== Document segment ==

In an earlier article and podcast, I responded to a Facebook Post related to the application of God’s law in the NT, including laws found in what is described as the “law of Moses,” actually God’s law. The Mosaic Law is God’s Law that was revealed to Moses.

The FB poster went on to write the following:

[Gary DeMar] also believes [God’s laws] should be legislated in secular government.

There is no neutrality. If God’s laws should not be legislated, whose laws should? Someone’s laws are going to be legislated. It seems that this guy prefers any law order except laws from the Bible. The Bible has prohibitions against murder, theft, unjust weights and measures, and perjury to name just some laws that come directly from the Bible and have been written into our nation’s laws. Here’s an example dealing with property rights found in Georgia law:

Iron pins are a common and useful means of identifying property corners and they and other similar monuments serve a useful purpose. The installation and maintenance of permanent monuments identifying land corners even preserves the good order of society itself. From earliest times the law not only authorized but protected landmarks. Interference with landmarks of another was a violation of the Mosaic law. See Deuteronomy 19:14; 27:17; Job 24:2; Proverbs 22:28; 23:10. (256 Ga. 54, International Paper Realty Company v. Bethune. No. 43092. Supreme Court of Georgia, June 10, 1986).

===

● Required work
- 1) Answer these questions about the article on God's law:
(a) To whom was the Mosaic Law revealed?
(b) Which biblical prohibitions does the article name as written into the nation's laws?
(c) Which court decided the case quoted as an example from Georgia law?
- 2) In the article on God's law, reproduce the passage from "Iron pins are" to "June 10, 1986).", swapping "landmarks" for "boundary markers" throughout.

== Data rows ==

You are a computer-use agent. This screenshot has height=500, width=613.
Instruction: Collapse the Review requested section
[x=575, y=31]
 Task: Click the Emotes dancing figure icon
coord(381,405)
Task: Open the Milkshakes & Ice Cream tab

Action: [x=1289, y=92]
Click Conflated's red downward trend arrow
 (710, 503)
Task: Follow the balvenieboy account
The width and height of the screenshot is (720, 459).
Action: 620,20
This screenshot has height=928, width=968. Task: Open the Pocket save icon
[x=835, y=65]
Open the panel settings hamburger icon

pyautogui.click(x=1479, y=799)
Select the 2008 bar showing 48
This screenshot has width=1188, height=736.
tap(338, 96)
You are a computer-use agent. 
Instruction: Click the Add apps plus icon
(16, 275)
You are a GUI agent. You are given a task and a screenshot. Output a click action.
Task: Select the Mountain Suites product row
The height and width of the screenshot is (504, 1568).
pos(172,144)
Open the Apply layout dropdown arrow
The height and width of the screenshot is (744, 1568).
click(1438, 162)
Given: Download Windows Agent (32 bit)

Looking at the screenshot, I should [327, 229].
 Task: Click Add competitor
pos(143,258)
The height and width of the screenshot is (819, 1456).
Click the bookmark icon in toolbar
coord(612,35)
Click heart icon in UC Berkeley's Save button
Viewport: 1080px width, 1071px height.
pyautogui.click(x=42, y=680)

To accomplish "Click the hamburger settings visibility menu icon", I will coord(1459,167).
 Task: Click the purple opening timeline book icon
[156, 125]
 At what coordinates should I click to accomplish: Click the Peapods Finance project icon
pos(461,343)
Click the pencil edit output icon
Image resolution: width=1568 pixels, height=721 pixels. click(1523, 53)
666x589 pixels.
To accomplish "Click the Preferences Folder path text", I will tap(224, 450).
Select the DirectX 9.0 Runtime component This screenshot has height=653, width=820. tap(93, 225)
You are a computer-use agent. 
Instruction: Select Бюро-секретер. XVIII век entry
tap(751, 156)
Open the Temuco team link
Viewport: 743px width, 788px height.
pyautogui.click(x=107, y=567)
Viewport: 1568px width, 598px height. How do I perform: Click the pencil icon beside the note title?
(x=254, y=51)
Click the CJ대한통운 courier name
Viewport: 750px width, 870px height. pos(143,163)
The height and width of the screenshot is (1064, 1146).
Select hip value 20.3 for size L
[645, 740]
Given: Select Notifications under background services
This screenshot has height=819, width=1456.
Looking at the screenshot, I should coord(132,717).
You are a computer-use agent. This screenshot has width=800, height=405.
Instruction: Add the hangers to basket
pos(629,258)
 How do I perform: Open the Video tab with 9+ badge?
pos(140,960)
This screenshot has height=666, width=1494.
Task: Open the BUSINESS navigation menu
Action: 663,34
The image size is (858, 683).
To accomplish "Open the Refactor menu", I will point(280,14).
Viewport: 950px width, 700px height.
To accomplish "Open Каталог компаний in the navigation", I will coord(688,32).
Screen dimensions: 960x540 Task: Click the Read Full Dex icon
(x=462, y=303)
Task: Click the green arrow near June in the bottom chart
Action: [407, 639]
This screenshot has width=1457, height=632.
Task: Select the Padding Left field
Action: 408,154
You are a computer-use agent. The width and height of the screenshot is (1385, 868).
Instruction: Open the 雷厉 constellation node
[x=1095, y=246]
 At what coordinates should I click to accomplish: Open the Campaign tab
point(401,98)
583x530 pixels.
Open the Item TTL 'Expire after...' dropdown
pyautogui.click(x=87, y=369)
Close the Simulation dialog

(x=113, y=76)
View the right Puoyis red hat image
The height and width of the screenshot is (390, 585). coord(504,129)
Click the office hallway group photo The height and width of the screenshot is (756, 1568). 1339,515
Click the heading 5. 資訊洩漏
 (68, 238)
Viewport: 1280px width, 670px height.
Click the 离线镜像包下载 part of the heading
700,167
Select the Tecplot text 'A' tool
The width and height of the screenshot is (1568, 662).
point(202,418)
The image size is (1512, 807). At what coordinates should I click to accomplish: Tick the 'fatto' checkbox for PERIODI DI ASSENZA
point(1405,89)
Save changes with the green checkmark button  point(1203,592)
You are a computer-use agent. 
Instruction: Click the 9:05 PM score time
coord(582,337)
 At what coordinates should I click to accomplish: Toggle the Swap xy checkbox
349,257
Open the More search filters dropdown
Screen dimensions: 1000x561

===

● Task-by-task results
- 1)
(a) Moses.
(b) Prohibitions against murder, theft, unjust weights and measures, and perjury.
(c) The Supreme Court of Georgia.

- 2)
Iron pins are a common and useful means of identifying property corners and they and other similar monuments serve a useful purpose. The installation and maintenance of permanent monuments identifying land corners even preserves the good order of society itself. From earliest times the law not only authorized but protected boundary markers. Interference with boundary markers of another was a violation of the Mosaic law. See Deuteronomy 19:14; 27:17; Job 24:2; Proverbs 22:28; 23:10. (256 Ga. 54, International Paper Realty Company v. Bethune. No. 43092. Supreme Court of Georgia, June 10, 1986).